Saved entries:

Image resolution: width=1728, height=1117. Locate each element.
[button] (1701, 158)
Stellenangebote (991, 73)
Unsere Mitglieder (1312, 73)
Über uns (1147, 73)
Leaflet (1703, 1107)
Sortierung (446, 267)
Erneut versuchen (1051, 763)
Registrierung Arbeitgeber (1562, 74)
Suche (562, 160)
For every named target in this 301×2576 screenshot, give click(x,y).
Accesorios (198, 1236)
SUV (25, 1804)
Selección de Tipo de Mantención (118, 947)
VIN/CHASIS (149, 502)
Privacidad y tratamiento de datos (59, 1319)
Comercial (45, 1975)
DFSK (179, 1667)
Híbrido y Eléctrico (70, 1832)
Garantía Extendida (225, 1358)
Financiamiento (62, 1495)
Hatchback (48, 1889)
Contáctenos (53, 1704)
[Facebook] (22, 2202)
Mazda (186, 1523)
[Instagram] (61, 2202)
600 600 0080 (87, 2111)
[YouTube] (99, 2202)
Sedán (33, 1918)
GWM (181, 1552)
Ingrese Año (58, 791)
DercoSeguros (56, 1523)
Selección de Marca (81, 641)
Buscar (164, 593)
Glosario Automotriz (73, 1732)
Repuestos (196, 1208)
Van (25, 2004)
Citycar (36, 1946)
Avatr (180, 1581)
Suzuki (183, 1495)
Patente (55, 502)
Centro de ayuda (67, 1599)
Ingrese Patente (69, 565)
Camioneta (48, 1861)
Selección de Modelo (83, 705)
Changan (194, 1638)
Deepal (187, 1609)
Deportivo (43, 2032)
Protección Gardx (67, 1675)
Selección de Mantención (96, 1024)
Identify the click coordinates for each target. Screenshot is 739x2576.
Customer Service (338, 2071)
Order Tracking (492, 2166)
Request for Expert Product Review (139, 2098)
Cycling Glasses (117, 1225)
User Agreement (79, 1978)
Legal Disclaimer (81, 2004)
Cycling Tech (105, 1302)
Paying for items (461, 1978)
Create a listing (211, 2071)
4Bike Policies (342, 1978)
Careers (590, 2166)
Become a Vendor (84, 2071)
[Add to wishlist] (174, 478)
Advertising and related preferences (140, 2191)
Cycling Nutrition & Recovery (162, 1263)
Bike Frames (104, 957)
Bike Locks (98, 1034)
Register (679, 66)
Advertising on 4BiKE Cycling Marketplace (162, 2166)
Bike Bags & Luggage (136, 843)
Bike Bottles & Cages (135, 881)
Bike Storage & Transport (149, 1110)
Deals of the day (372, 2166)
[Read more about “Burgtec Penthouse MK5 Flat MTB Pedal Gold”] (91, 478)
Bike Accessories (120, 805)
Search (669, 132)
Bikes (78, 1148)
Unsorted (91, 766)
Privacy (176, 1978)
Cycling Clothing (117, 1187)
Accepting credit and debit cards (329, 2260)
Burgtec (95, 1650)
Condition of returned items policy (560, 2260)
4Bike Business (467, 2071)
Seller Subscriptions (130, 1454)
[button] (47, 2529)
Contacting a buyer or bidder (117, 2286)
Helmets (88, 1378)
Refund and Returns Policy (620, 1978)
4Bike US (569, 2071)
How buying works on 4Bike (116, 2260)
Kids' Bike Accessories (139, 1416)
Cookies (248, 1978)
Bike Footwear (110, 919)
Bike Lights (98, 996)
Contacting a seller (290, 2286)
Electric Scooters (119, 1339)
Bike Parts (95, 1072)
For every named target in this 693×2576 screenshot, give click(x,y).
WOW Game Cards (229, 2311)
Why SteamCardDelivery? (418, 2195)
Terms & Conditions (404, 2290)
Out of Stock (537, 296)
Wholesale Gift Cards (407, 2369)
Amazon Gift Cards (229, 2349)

(WHAT THE TASK REQUIRES) The expected response is the full set of records, reproduced exactly.

(THE COMPLETED TASK)
Image resolution: width=1728, height=1117. Locate each element.
[button] (1701, 158)
Stellenangebote (991, 73)
Unsere Mitglieder (1312, 73)
Über uns (1147, 73)
Leaflet (1703, 1107)
Sortierung (446, 267)
Erneut versuchen (1051, 763)
Registrierung Arbeitgeber (1562, 74)
Suche (562, 160)
For every named target in this 301×2576 screenshot, give click(x,y).
Accesorios (198, 1236)
SUV (25, 1804)
Selección de Tipo de Mantención (118, 947)
VIN/CHASIS (149, 502)
Privacidad y tratamiento de datos (59, 1319)
Comercial (45, 1975)
DFSK (179, 1667)
Híbrido y Eléctrico (70, 1832)
Garantía Extendida (225, 1358)
Financiamiento (62, 1495)
Hatchback (48, 1889)
Contáctenos (53, 1704)
[Facebook] (22, 2202)
Mazda (186, 1523)
[Instagram] (61, 2202)
600 600 0080 (87, 2111)
[YouTube] (99, 2202)
Sedán (33, 1918)
GWM (181, 1552)
Ingrese Año (58, 791)
DercoSeguros (56, 1523)
Selección de Marca (81, 641)
Buscar (164, 593)
Glosario Automotriz (73, 1732)
Repuestos (196, 1208)
Van (25, 2004)
Citycar (36, 1946)
Avatr (180, 1581)
Suzuki (183, 1495)
Patente (55, 502)
Centro de ayuda (67, 1599)
Ingrese Patente (69, 565)
Camioneta (48, 1861)
Selección de Modelo (83, 705)
Changan (194, 1638)
Deepal (187, 1609)
Deportivo (43, 2032)
Protección Gardx (67, 1675)
Selección de Mantención (96, 1024)
Identify the click coordinates for each target. Screenshot is 739x2576.
Customer Service (338, 2071)
Order Tracking (492, 2166)
Request for Expert Product Review (139, 2098)
Cycling Glasses (117, 1225)
User Agreement (79, 1978)
Legal Disclaimer (81, 2004)
Cycling Tech (105, 1302)
Paying for items (461, 1978)
Create a listing (211, 2071)
4Bike Policies (342, 1978)
Careers (590, 2166)
Become a Vendor (84, 2071)
[Add to wishlist] (174, 478)
Advertising and related preferences (140, 2191)
Cycling Nutrition & Recovery (162, 1263)
Bike Frames (104, 957)
Bike Locks (98, 1034)
Register (679, 66)
Advertising on 4BiKE Cycling Marketplace (162, 2166)
Bike Bags & Luggage (136, 843)
Bike Bottles & Cages (135, 881)
Bike Storage & Transport (149, 1110)
Deals of the day (372, 2166)
[Read more about “Burgtec Penthouse MK5 Flat MTB Pedal Gold”] (91, 478)
Bike Accessories (120, 805)
Search (669, 132)
Bikes (78, 1148)
Unsorted (91, 766)
Privacy (176, 1978)
Cycling Clothing (117, 1187)
Accepting credit and debit cards (329, 2260)
Burgtec (95, 1650)
Condition of returned items policy (560, 2260)
4Bike Business (467, 2071)
Seller Subscriptions (130, 1454)
[button] (47, 2529)
Contacting a buyer or bidder (117, 2286)
Helmets (88, 1378)
Refund and Returns Policy (620, 1978)
4Bike US (569, 2071)
How buying works on 4Bike (116, 2260)
Kids' Bike Accessories (139, 1416)
Cookies (248, 1978)
Bike Footwear (110, 919)
Bike Lights (98, 996)
Contacting a seller (290, 2286)
Electric Scooters (119, 1339)
Bike Parts (95, 1072)
For every named target in this 693×2576 screenshot, give click(x,y).
WOW Game Cards (229, 2311)
Why SteamCardDelivery? (418, 2195)
Terms & Conditions (404, 2290)
Out of Stock (537, 296)
Wholesale Gift Cards (407, 2369)
Amazon Gift Cards (229, 2349)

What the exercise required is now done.